Sometimes you will need to sit and explain a topic or give instructions before they work on their own. This is when it will greatly benefit you to get your young ones working independently as well. They should be able to play quietly in the room without interrupting for 5-10 minutes or longer depending on their age. Even babies should be able to entertain themselves for short periods.
Give them Something Special
It’s hard for kids of any age to feel ignored, so when littles see you spending lots of time teaching their older siblings they feel a little left out.
Take the time to give them their own special work or box of toys that is just for school time. Set up a shelf with some Montessori inspired activities, fill a box with books you know they will love to look at or get the playdough out for them to play with at the table with you. They will feel included and they will be busy. (Here’s my favorite playdough recipe)

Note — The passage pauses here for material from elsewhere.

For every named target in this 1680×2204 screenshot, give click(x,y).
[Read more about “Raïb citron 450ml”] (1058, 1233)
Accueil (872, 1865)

Build Sibling Relationships
If you have more than one older child to teach, have them take turns watching a younger sibling while you work with the other. I’ve had a 5 year old help his 3 year old brother play a computer game by moving the mouse for him. I have an older child read to a non-reader. I have had them simply play in another room- the younger one gets a friend and the older one gets a break from school!
And if I am really in need of some help I have been known to stick two young ones together. Yes they make a mess and sometimes get a little loud, but that’s okay. This has so many more benefits than just allowing you to get lessons done, your kids get a chance to bond and build their relationship even more and they will get even closer because of it.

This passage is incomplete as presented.